Vendo aquele homem de boa
estatura, diferente nos traços, branco, cabelo acobreado, bem vestido, com cara
de estrangeiro e já àquela hora do dia, sol alto, muito suado, muitas mulheres
iam saindo às portas. Muitos meninos estavam nus e descalços. Até que Timóteo achou de ir procurando a
sombra e se chegar em casa de uma conhecida, dona Maria José, mulher de seu
Pedro Barqueiro e pedir um pouco de água pra eles beberem naquele sol de quase
do meio do dia. As duas visitas foram recebidas com toda a cerimônia.
O estivador foi logo dizendo
que o inglês era seu amigo e vindo de Londres de cretado pra Parnaíba fechar
grandes negócios sobre cera de carnaúba com a Casa Inglesa e os Marc Jacob.
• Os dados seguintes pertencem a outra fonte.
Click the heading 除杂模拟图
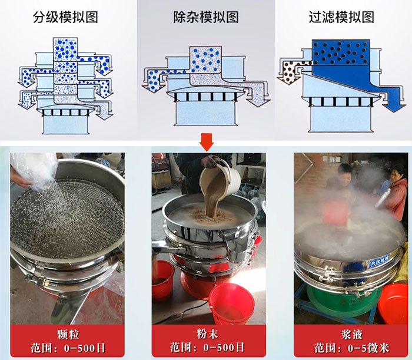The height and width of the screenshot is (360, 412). pos(205,17)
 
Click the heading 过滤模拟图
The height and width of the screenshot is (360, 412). pos(342,17)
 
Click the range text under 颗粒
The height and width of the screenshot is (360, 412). pos(67,348)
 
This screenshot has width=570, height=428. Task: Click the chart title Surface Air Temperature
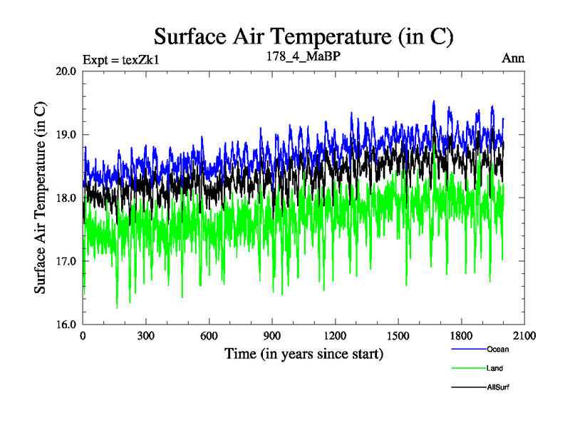pos(304,36)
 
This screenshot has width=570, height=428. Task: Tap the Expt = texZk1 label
pos(120,59)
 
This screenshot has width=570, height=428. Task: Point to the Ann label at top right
pos(513,58)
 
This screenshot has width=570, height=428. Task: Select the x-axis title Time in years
pos(304,353)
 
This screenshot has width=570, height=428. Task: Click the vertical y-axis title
pos(41,198)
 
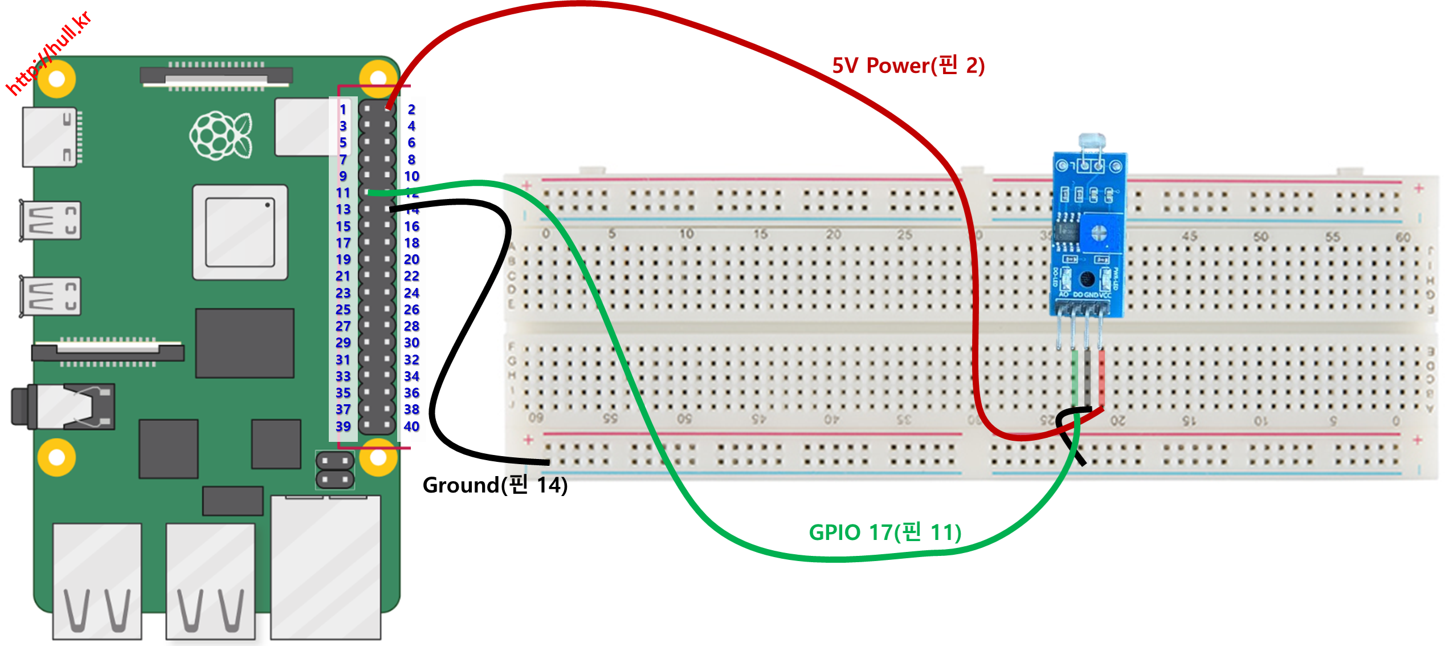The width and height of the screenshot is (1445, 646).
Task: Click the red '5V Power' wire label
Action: [x=908, y=66]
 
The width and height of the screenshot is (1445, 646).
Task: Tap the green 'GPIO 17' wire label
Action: [x=885, y=533]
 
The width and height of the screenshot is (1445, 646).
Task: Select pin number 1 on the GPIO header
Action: [x=343, y=109]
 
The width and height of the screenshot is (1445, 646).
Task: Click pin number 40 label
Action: [x=411, y=426]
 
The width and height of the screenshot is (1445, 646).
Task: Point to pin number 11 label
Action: [x=343, y=193]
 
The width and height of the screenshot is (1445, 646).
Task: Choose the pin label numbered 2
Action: [x=411, y=109]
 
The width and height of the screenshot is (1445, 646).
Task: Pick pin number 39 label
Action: [x=343, y=426]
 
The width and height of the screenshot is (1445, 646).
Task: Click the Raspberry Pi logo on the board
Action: [x=221, y=136]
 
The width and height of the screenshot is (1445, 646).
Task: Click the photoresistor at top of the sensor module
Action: [x=1091, y=141]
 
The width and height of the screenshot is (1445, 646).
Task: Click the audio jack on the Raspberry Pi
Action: [x=63, y=407]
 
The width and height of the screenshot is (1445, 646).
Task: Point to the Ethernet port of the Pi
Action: [x=325, y=567]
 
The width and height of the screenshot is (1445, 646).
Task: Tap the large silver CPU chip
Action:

Coisa de milhões de libras esterlinas! Uma das filhas da dona da casa correu na
cozinha pra fazer um café e a outra trouxe uma rede de pano pra Murphy
descansar da viagem a pé entre o porto Salgado e os confins dos Tucuns. Haveria
de estar enfadado!
E Murphy foi gostando de
ficar ali com os pés fora dos sapatos, no meio daquela gente miúda, pobre,
ordinária. Enquanto esperava o café vindo da cozinha ia se esforçando no pouco
português que sabia falar, ia falando de sua terra, sua Inglaterra, sua Londres
e seu rei. Mostrou uma foto sua em frente ao Palácio de Buckingham, outra em
Trafalgar Square e mais outra em London Tower. Depois passou a falar da guerra
se intensificando na Europa, do que poderia acontecer no mundo.
Timóteo estava entre
alegre e cheio de rapapés pra com o corretor de cera de carnaúba que iria dar
um impulso na Parnaíba. Mostrou pra todo mundo a moeda ganha de Murphy. Ali
naquela casa de pouca mobília, de duas moças e uma mulher sem muita beleza e
muito pobre dos Tucuns, o estrangeiro puxou de dentro da mochila de couro um mapa
do Brasil e com o dedo furabolo tentou mostrar onde ficava Parnaíba no distante
e desconhecido Piaouí.
Trazido pelas moças e tomado o café, o guia fez menção de que estavam de saída, pediu licença. Ainda tinham um dia inteiro pela frente e muita gente pra ver. Quem sabe até pudesse ainda ver doutor Mirócles. E vieram outras pessoas pra porta da casa, admiradas, curiosas. Umas até mangando e outras achando graça daquele homem estrangeiro tentando falar o nome Parnaíba. Timóteo foi abrindo caminho e dizendo que mister Gladstone Alfred Murphy era primo do rei da Inglaterra e amigo da Parnaíba! Viva o rei! Viva o rei!